Prior to the Gulf War of 1991 -- when the Humvee first made headlines -- Ah-nold decided to add one to his personal fleet. He approached AM General, the South Bend, Indiana, company that supplies the military's stock. Told the truck wouldn't comply with federal motor vehicle standards, Schwarzenegger started lobbying for a civilian version. It wasn't a hard sell with AM General. "We were very aware of Jeep's history, how they took a Spartan military vehicle and eventually transformed it into a successful line of consumer vehicles," recalls the company's chief executive officer, Jim Armour. But it was going to take more than simply slapping new bumpers and a set of seatbelts onto the Humvee. It also involved Pentagon cooperation. Fortunately, the timing was right, Armour notes. Embarrassed by reports of $1,000 hammers and $800 toilet seats, military brass wanted to commercialize technology. "The U.S. Army actually encouraged us to look at the possibility -- to spread the cost, spread the overhead and reduce the cost to the government."
And so, in October 1992, the first commercial version, dubbed Hummer, rolled out of AM General's plant complete with every- thing but the camouflage paint and 50-caliber machine gun. Schwarzenegger proudly took delivery of the first two, then added four more to his collection. It quickly became apparent you didn't have to be a movie star to develop a Hummer fixation. Frederick Chin, a Los Angeles-based real estate management consultant, bought four of his own, though he has since sold two. Chin uses one for day-to-day driving and the other for off-roading. "I don't really have a good reason. I just got to know what they're capable of and enjoy them because they're different," explains Chin, who is president of the national Hummer Club Inc.

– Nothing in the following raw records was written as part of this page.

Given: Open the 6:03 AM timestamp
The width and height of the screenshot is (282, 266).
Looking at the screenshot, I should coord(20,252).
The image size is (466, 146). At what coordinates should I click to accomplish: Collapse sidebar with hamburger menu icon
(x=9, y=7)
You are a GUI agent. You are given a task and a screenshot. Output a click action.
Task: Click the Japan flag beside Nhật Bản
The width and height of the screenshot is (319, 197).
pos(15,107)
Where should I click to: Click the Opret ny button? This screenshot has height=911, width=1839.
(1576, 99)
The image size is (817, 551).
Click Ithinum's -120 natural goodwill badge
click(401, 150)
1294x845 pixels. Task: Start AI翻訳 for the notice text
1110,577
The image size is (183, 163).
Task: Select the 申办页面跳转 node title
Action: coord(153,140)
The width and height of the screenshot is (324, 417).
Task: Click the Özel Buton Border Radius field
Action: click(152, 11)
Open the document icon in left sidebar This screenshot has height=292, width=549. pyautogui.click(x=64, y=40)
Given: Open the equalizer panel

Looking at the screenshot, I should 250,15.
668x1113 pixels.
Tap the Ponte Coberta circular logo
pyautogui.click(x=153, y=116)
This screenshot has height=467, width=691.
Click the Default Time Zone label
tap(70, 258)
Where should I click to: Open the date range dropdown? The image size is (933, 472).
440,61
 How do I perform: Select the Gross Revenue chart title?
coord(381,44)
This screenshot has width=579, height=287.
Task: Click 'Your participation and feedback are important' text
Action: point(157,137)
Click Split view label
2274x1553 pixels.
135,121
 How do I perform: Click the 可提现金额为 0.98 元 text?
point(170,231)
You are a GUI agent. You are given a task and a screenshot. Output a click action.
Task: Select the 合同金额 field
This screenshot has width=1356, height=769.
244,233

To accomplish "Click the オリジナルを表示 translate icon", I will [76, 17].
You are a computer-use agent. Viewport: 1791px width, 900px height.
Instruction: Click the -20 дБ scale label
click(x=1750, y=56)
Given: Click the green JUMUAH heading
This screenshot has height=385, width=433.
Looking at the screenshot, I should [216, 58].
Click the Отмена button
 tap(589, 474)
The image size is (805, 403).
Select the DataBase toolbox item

Since its introduction, AM General has sold about 8,000 Hummers, with sales currently running close to 1,000 a year. That puts it in Ferrari territory as one of the most exclusive marques on the road. With prices ranging from around $70,000 to $100,000 and more, depending on the engine and options you choose, this vehicle isn't cheap. It's also not for everyone. It's the polar opposite of today's typical sport-utility vehicle, which has come a long way from the original Willys-Overland MB of the Second World War. SUVs are now as likely as not to be lathered in leather and wood and fitted with all the creature comforts you might expect from a high-end sedan. With rare exception, they're designed for the interstate highway, rather than a cross-country trail.